_ASSIGNED TASK_: Your task is to repeat the data exactly, every line of it.

_TASK INPUTS_:
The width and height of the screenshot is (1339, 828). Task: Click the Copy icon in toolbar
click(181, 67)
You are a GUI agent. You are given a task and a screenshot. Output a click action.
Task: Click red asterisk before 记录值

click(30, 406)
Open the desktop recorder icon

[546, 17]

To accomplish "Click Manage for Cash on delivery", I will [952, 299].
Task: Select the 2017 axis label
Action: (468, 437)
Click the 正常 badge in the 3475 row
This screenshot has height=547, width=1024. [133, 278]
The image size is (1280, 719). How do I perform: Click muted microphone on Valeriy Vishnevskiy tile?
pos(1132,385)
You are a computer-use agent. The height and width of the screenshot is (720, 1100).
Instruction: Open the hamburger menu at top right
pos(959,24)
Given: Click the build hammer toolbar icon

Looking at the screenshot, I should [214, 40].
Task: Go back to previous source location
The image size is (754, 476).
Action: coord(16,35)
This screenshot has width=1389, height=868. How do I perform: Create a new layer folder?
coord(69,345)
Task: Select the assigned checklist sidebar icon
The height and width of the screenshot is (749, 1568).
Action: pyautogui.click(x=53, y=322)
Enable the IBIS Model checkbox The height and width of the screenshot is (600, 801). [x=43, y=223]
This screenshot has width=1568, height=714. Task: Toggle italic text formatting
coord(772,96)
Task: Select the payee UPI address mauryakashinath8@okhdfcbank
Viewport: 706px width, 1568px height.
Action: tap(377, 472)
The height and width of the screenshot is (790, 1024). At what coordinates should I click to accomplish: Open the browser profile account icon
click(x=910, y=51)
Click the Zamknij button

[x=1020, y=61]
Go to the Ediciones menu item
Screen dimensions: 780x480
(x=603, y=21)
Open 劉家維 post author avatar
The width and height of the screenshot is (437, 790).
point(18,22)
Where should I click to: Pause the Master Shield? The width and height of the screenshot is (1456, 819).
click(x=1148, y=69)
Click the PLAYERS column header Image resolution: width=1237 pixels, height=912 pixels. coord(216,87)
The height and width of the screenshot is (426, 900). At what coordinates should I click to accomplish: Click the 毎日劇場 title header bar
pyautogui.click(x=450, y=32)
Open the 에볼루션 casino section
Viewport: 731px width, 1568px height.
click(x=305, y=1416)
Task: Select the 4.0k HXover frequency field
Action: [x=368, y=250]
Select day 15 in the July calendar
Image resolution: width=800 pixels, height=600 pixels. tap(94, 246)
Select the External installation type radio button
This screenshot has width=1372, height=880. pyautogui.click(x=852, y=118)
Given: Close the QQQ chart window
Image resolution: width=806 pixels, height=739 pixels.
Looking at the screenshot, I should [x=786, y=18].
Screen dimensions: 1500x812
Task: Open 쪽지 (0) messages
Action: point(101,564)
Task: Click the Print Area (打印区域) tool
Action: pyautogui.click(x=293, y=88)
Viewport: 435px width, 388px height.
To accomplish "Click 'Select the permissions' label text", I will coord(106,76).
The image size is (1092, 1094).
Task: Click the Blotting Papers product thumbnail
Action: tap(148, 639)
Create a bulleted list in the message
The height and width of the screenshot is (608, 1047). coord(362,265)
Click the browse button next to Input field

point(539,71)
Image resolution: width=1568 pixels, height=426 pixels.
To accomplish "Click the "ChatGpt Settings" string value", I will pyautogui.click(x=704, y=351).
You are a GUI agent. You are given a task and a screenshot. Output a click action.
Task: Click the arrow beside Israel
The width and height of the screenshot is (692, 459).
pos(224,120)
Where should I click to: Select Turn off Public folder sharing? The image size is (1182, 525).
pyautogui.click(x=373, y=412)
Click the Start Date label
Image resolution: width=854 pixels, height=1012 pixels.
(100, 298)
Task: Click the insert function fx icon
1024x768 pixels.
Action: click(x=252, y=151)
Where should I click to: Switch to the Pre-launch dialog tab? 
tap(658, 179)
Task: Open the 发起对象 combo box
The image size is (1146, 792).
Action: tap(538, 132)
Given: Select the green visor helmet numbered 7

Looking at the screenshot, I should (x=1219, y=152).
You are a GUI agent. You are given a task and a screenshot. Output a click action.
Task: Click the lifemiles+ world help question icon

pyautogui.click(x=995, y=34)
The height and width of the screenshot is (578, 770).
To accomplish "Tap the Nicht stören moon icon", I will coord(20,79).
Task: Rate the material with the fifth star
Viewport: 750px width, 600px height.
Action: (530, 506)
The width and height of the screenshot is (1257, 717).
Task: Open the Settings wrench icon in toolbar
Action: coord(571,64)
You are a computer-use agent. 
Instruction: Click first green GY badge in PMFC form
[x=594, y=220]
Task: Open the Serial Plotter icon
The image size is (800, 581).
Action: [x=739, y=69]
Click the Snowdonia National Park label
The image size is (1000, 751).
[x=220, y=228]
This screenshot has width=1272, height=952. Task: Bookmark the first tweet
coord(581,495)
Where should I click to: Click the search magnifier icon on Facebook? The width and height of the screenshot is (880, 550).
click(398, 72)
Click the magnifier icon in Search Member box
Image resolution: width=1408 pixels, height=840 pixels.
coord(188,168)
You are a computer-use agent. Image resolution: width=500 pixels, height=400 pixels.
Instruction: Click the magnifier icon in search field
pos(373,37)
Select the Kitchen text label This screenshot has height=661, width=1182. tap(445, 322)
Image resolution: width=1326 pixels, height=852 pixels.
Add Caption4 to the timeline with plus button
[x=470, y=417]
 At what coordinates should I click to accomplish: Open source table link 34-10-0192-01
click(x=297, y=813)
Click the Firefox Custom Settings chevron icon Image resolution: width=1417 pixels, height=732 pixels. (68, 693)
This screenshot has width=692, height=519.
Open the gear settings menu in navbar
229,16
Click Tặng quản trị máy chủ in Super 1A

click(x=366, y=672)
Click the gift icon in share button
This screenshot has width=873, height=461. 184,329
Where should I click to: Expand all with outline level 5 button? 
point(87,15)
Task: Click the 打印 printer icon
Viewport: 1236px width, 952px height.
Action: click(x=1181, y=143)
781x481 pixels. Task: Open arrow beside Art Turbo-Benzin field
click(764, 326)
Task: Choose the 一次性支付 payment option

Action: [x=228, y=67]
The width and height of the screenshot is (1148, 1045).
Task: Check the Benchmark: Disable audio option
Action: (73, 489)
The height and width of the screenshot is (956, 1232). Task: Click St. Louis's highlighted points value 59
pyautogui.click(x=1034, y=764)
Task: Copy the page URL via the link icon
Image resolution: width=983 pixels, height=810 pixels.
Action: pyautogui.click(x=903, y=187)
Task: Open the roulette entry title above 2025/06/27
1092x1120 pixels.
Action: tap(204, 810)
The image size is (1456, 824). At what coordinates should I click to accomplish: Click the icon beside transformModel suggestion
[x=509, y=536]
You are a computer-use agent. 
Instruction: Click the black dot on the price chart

_ANSWER SECTION_:
The width and height of the screenshot is (1339, 828). Task: Click the Copy icon in toolbar
click(181, 67)
You are a GUI agent. You are given a task and a screenshot. Output a click action.
Task: Click red asterisk before 记录值

click(30, 406)
Open the desktop recorder icon

[546, 17]

To accomplish "Click Manage for Cash on delivery", I will [952, 299].
Task: Select the 2017 axis label
Action: (468, 437)
Click the 正常 badge in the 3475 row
This screenshot has height=547, width=1024. [133, 278]
The image size is (1280, 719). How do I perform: Click muted microphone on Valeriy Vishnevskiy tile?
pos(1132,385)
You are a computer-use agent. The height and width of the screenshot is (720, 1100).
Instruction: Open the hamburger menu at top right
pos(959,24)
Given: Click the build hammer toolbar icon

Looking at the screenshot, I should [214, 40].
Task: Go back to previous source location
The image size is (754, 476).
Action: coord(16,35)
This screenshot has width=1389, height=868. How do I perform: Create a new layer folder?
coord(69,345)
Task: Select the assigned checklist sidebar icon
The height and width of the screenshot is (749, 1568).
Action: pyautogui.click(x=53, y=322)
Enable the IBIS Model checkbox The height and width of the screenshot is (600, 801). [x=43, y=223]
This screenshot has width=1568, height=714. Task: Toggle italic text formatting
coord(772,96)
Task: Select the payee UPI address mauryakashinath8@okhdfcbank
Viewport: 706px width, 1568px height.
Action: tap(377, 472)
The height and width of the screenshot is (790, 1024). At what coordinates should I click to accomplish: Open the browser profile account icon
click(x=910, y=51)
Click the Zamknij button

[x=1020, y=61]
Go to the Ediciones menu item
Screen dimensions: 780x480
(x=603, y=21)
Open 劉家維 post author avatar
The width and height of the screenshot is (437, 790).
point(18,22)
Where should I click to: Pause the Master Shield? The width and height of the screenshot is (1456, 819).
click(x=1148, y=69)
Click the PLAYERS column header Image resolution: width=1237 pixels, height=912 pixels. coord(216,87)
The height and width of the screenshot is (426, 900). At what coordinates should I click to accomplish: Click the 毎日劇場 title header bar
pyautogui.click(x=450, y=32)
Open the 에볼루션 casino section
Viewport: 731px width, 1568px height.
click(x=305, y=1416)
Task: Select the 4.0k HXover frequency field
Action: [x=368, y=250]
Select day 15 in the July calendar
Image resolution: width=800 pixels, height=600 pixels. tap(94, 246)
Select the External installation type radio button
This screenshot has width=1372, height=880. pyautogui.click(x=852, y=118)
Given: Close the QQQ chart window
Image resolution: width=806 pixels, height=739 pixels.
Looking at the screenshot, I should [x=786, y=18].
Screen dimensions: 1500x812
Task: Open 쪽지 (0) messages
Action: point(101,564)
Task: Click the Print Area (打印区域) tool
Action: pyautogui.click(x=293, y=88)
Viewport: 435px width, 388px height.
To accomplish "Click 'Select the permissions' label text", I will coord(106,76).
The image size is (1092, 1094).
Task: Click the Blotting Papers product thumbnail
Action: tap(148, 639)
Create a bulleted list in the message
The height and width of the screenshot is (608, 1047). coord(362,265)
Click the browse button next to Input field

point(539,71)
Image resolution: width=1568 pixels, height=426 pixels.
To accomplish "Click the "ChatGpt Settings" string value", I will pyautogui.click(x=704, y=351).
You are a GUI agent. You are given a task and a screenshot. Output a click action.
Task: Click the arrow beside Israel
The width and height of the screenshot is (692, 459).
pos(224,120)
Where should I click to: Select Turn off Public folder sharing? The image size is (1182, 525).
pyautogui.click(x=373, y=412)
Click the Start Date label
Image resolution: width=854 pixels, height=1012 pixels.
(100, 298)
Task: Click the insert function fx icon
1024x768 pixels.
Action: click(x=252, y=151)
Where should I click to: Switch to the Pre-launch dialog tab? 
tap(658, 179)
Task: Open the 发起对象 combo box
The image size is (1146, 792).
Action: tap(538, 132)
Given: Select the green visor helmet numbered 7

Looking at the screenshot, I should (x=1219, y=152).
You are a GUI agent. You are given a task and a screenshot. Output a click action.
Task: Click the lifemiles+ world help question icon

pyautogui.click(x=995, y=34)
The height and width of the screenshot is (578, 770).
To accomplish "Tap the Nicht stören moon icon", I will coord(20,79).
Task: Rate the material with the fifth star
Viewport: 750px width, 600px height.
Action: (530, 506)
The width and height of the screenshot is (1257, 717).
Task: Open the Settings wrench icon in toolbar
Action: coord(571,64)
You are a computer-use agent. 
Instruction: Click first green GY badge in PMFC form
[x=594, y=220]
Task: Open the Serial Plotter icon
The image size is (800, 581).
Action: [x=739, y=69]
Click the Snowdonia National Park label
The image size is (1000, 751).
[x=220, y=228]
This screenshot has width=1272, height=952. Task: Bookmark the first tweet
coord(581,495)
Where should I click to: Click the search magnifier icon on Facebook? The width and height of the screenshot is (880, 550).
click(398, 72)
Click the magnifier icon in Search Member box
Image resolution: width=1408 pixels, height=840 pixels.
coord(188,168)
You are a computer-use agent. Image resolution: width=500 pixels, height=400 pixels.
Instruction: Click the magnifier icon in search field
pos(373,37)
Select the Kitchen text label This screenshot has height=661, width=1182. tap(445, 322)
Image resolution: width=1326 pixels, height=852 pixels.
Add Caption4 to the timeline with plus button
[x=470, y=417]
 At what coordinates should I click to accomplish: Open source table link 34-10-0192-01
click(x=297, y=813)
Click the Firefox Custom Settings chevron icon Image resolution: width=1417 pixels, height=732 pixels. (68, 693)
This screenshot has width=692, height=519.
Open the gear settings menu in navbar
229,16
Click Tặng quản trị máy chủ in Super 1A

click(x=366, y=672)
Click the gift icon in share button
This screenshot has width=873, height=461. 184,329
Where should I click to: Expand all with outline level 5 button? 
point(87,15)
Task: Click the 打印 printer icon
Viewport: 1236px width, 952px height.
Action: click(x=1181, y=143)
781x481 pixels. Task: Open arrow beside Art Turbo-Benzin field
click(764, 326)
Task: Choose the 一次性支付 payment option

Action: [x=228, y=67]
The width and height of the screenshot is (1148, 1045).
Task: Check the Benchmark: Disable audio option
Action: (73, 489)
The height and width of the screenshot is (956, 1232). Task: Click St. Louis's highlighted points value 59
pyautogui.click(x=1034, y=764)
Task: Copy the page URL via the link icon
Image resolution: width=983 pixels, height=810 pixels.
Action: pyautogui.click(x=903, y=187)
Task: Open the roulette entry title above 2025/06/27
1092x1120 pixels.
Action: tap(204, 810)
The image size is (1456, 824). At what coordinates should I click to accomplish: Click the icon beside transformModel suggestion
[x=509, y=536]
You are a computer-use agent. 
Instruction: Click the black dot on the price chart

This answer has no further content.